▶ _FRAGMENTO SELECCIONADO_

************

Aunque a la presidenta no le guste hablar de fin de ciclo, las elecciones legislativas de octubre cerrarán una etapa. Después de la renovación del Congreso, a Cristina Kirchner le quedarán por transitar los últimos dos años de mandato que le permite la Constitución. Cómo será la transición permanece una incógnita.
Pero, a medida que se acerca el final del proceso que arrancó en el 2003 con la presidencia de Néstor Kirchner, la presidenta no emite señal alguna de estar pensando en un recambio ordenado; en cambio, aparece lanzada a concentrar cada vez más poder en su figura y en el Ejecutivo, en detrimento de otros poderes de la República.
Mientras tanto, el modelo económico que le entregó sucesivos triunfos electorales muestra signos claros de agotamiento. Pero Cristina Kirchner se resiste a revisar políticas que, si fueron adecuadas para la crisis que marcó el nacimiento del kirchnerismo, han perdido su eficacia; ignora problemas tan evidentes como la inflación. Las respuestas son elaboradas por un equipo de cinco funcionarios, ninguno de los cuales ejerce las funciones cabales que le corresponderían a un ministro de Economía.
De un tiempo a esta parte, cualquier proyecto de ley que llega al Congreso enviado desde la Casa Rosada es aprobado en cuestión de días y sin sobresaltos. Tal vez previendo que la relación de fuerzas puede variar en diciembre (sobre todo en la Cámara de Diputados), la presidenta avanzó en los últimos tiempos con un conjunto de reformas del Poder Judicial, que entre otras cosas, permite a las mayorías circunstanciales controlar al Consejo de la Magistratura, el organismo que participa en la designación y remoción de los jueces. (En archivo de este blog, un texto llamado "Mayorías" con más detalles.)

************

▶ _MATERIAL PROPORCIONADO_

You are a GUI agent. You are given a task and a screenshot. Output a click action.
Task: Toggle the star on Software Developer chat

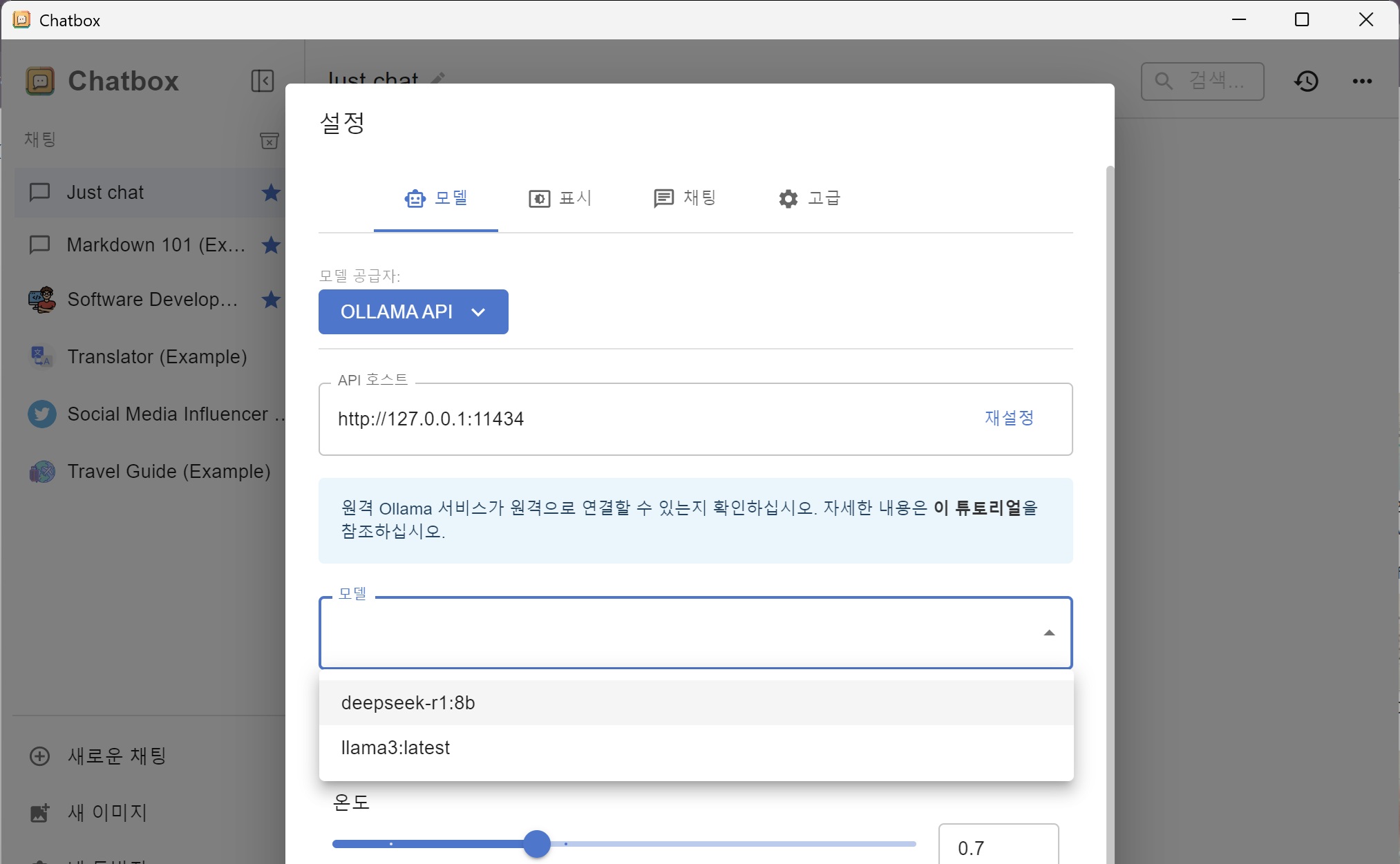pos(271,300)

************

▶ _QUÉ HARÁS_
1) Responde estas preguntas según lo que dice el fragmento seleccionado.
(a) ¿En qué año arrancó el proceso mencionado y con la presidencia de quién?
(b) ¿Cuántos funcionarios integran el equipo que elabora las respuestas económicas?
(c) ¿Qué organismo participa en la designación y remoción de los jueces?
2) Resume en dos oraciones el párrafo del fragmento seleccionado que empieza con "Mientras tanto, el modelo económico" y conserva sus datos principales.
3) Traduce al inglés esta oración del fragmento seleccionado: "De un tiempo a esta parte, cualquier proyecto de ley que llega al Congreso enviado desde la Casa Rosada es aprobado en cuestión de días y sin sobresaltos."

▶ _RESPUESTAS_
1)
(a) En el 2003, con la presidencia de Néstor Kirchner.
(b) Cinco funcionarios.
(c) El Consejo de la Magistratura.

2) El modelo económico que dio sucesivos triunfos electorales a Cristina Kirchner muestra claros signos de agotamiento, pero ella se resiste a revisar políticas que perdieron eficacia e ignora problemas como la inflación. Las respuestas las elabora un equipo de cinco funcionarios, ninguno de los cuales ejerce plenamente las funciones de un ministro de Economía.

3) For some time now, any bill that reaches Congress from the Casa Rosada has been approved within a matter of days and without any setbacks.